Exercise goal: Gather every line in the material below that contains the word "agent" and copy each of those lines in full.

Dataset records:
☆ ☆ ☆ ☆

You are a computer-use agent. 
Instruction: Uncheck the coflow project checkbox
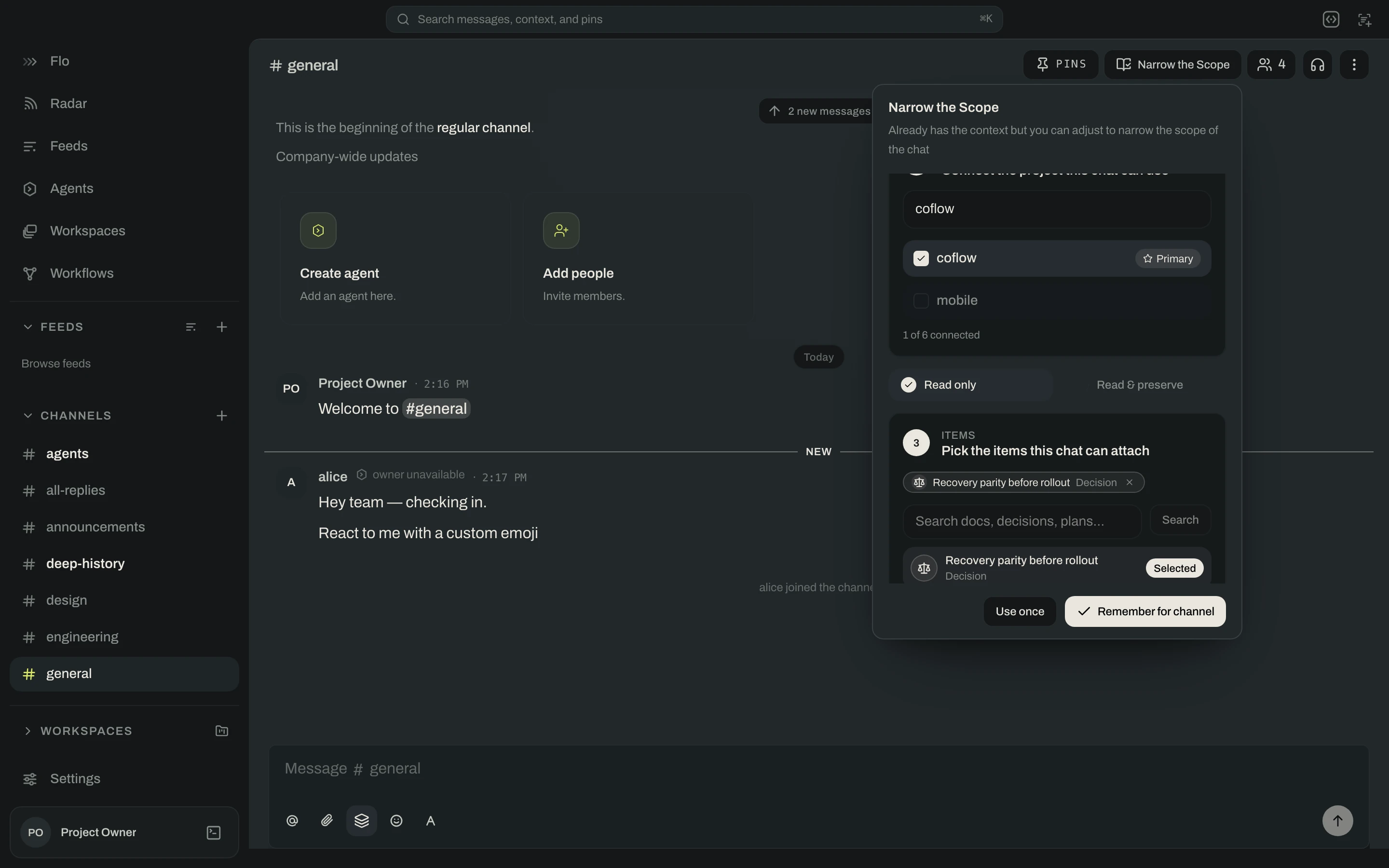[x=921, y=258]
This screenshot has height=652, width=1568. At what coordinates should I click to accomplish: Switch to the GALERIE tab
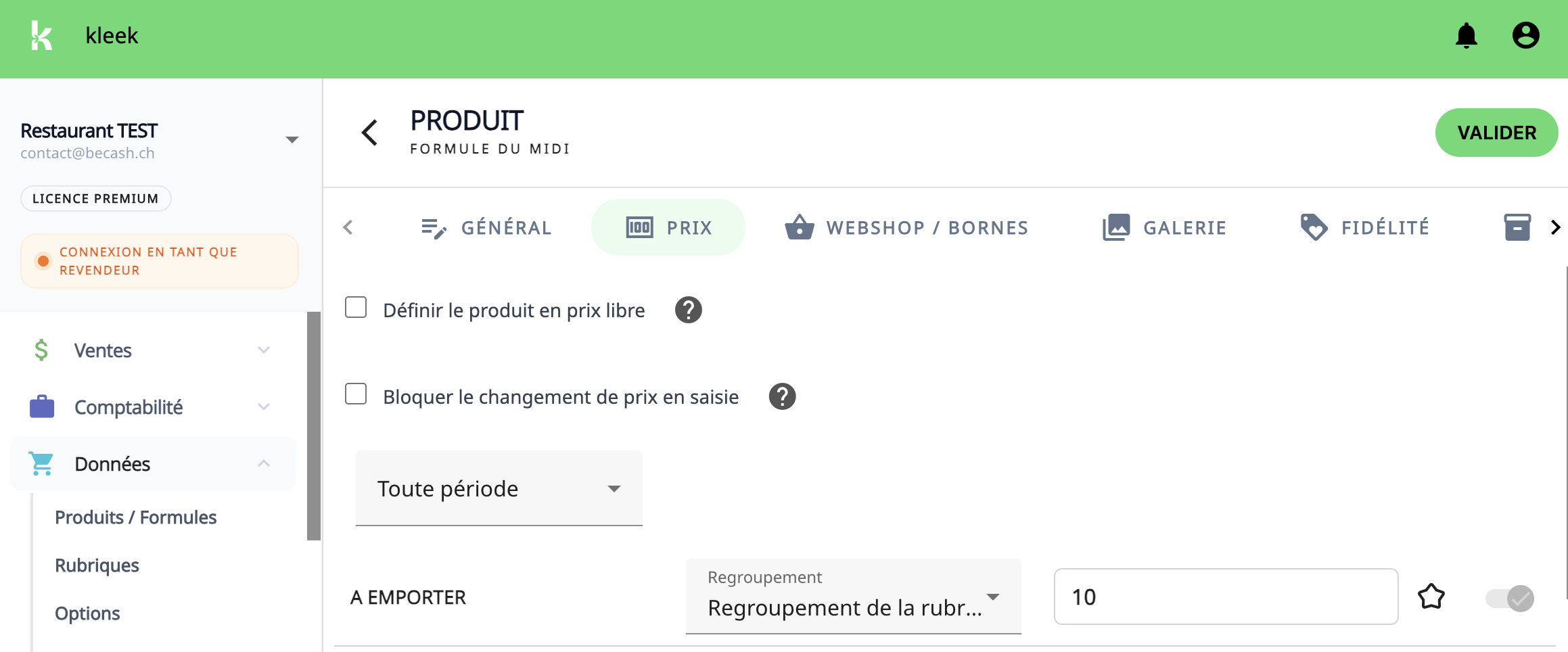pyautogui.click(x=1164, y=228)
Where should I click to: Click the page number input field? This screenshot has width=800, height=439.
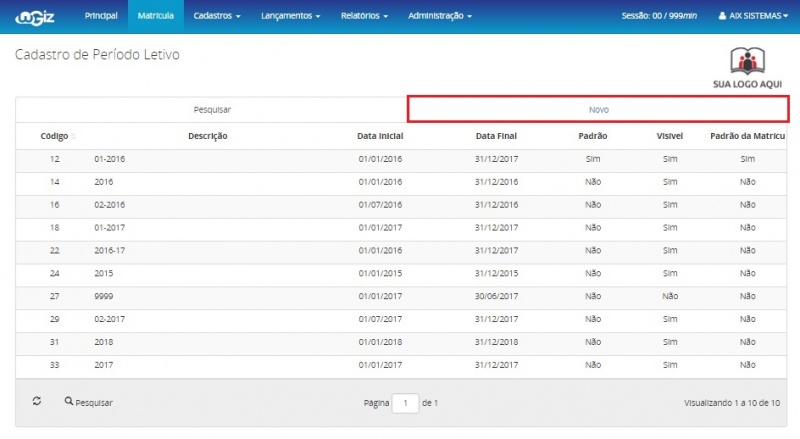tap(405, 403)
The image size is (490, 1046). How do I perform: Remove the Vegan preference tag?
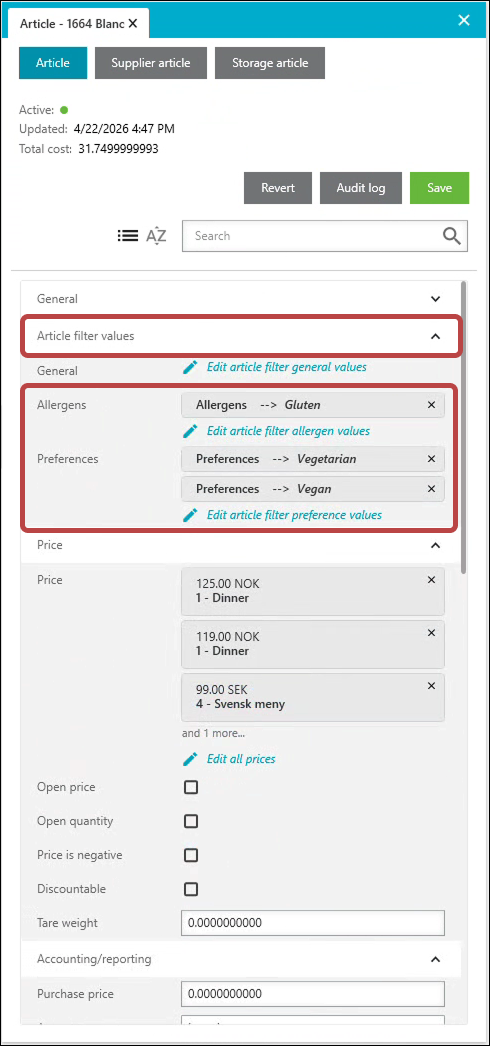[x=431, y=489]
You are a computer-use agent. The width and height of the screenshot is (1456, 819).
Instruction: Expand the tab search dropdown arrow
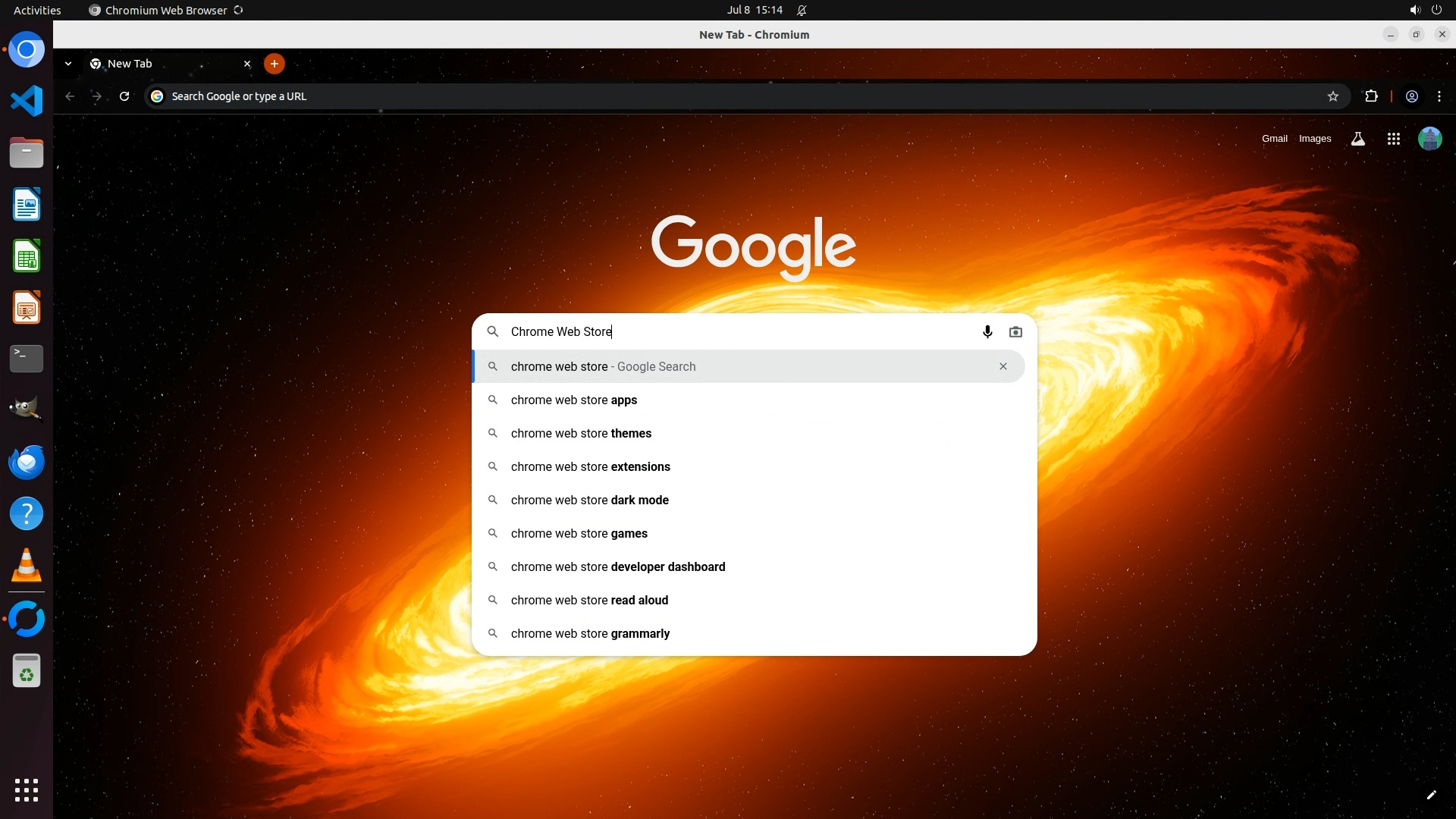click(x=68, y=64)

☆ ☆ ☆ ☆

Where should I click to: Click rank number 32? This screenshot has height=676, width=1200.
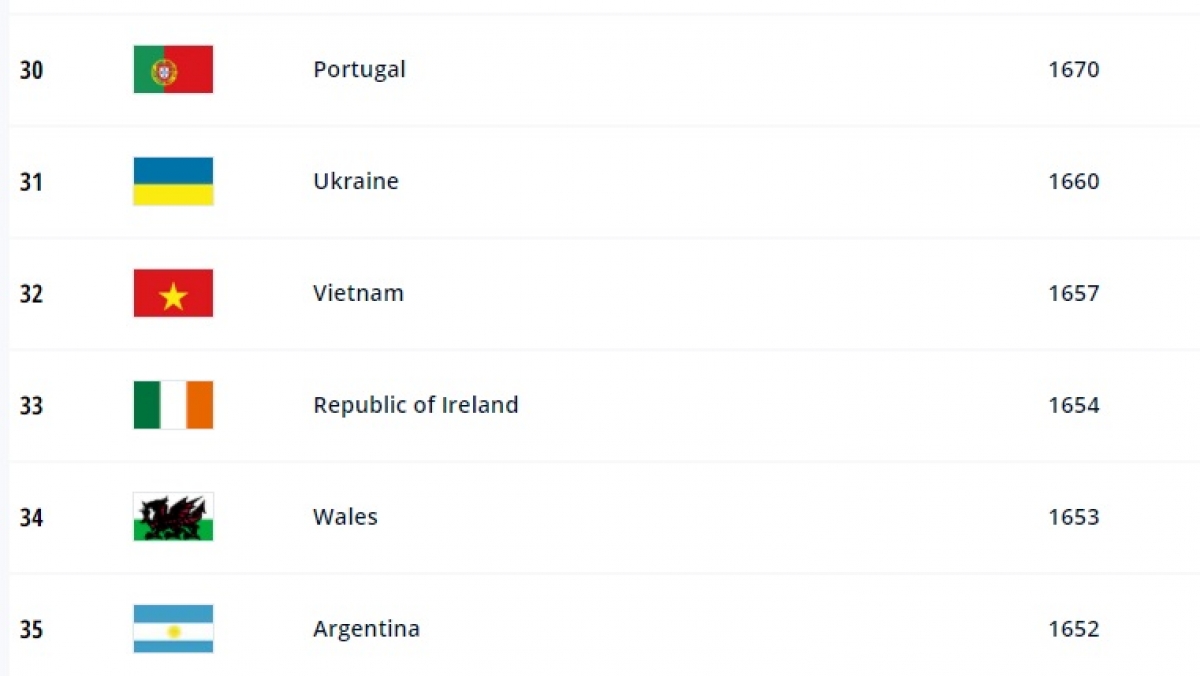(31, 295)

☆ ☆ ☆ ☆

Solution to this task:
You are a computer-use agent. 
You are a computer-use agent. The width and height of the screenshot is (1456, 819).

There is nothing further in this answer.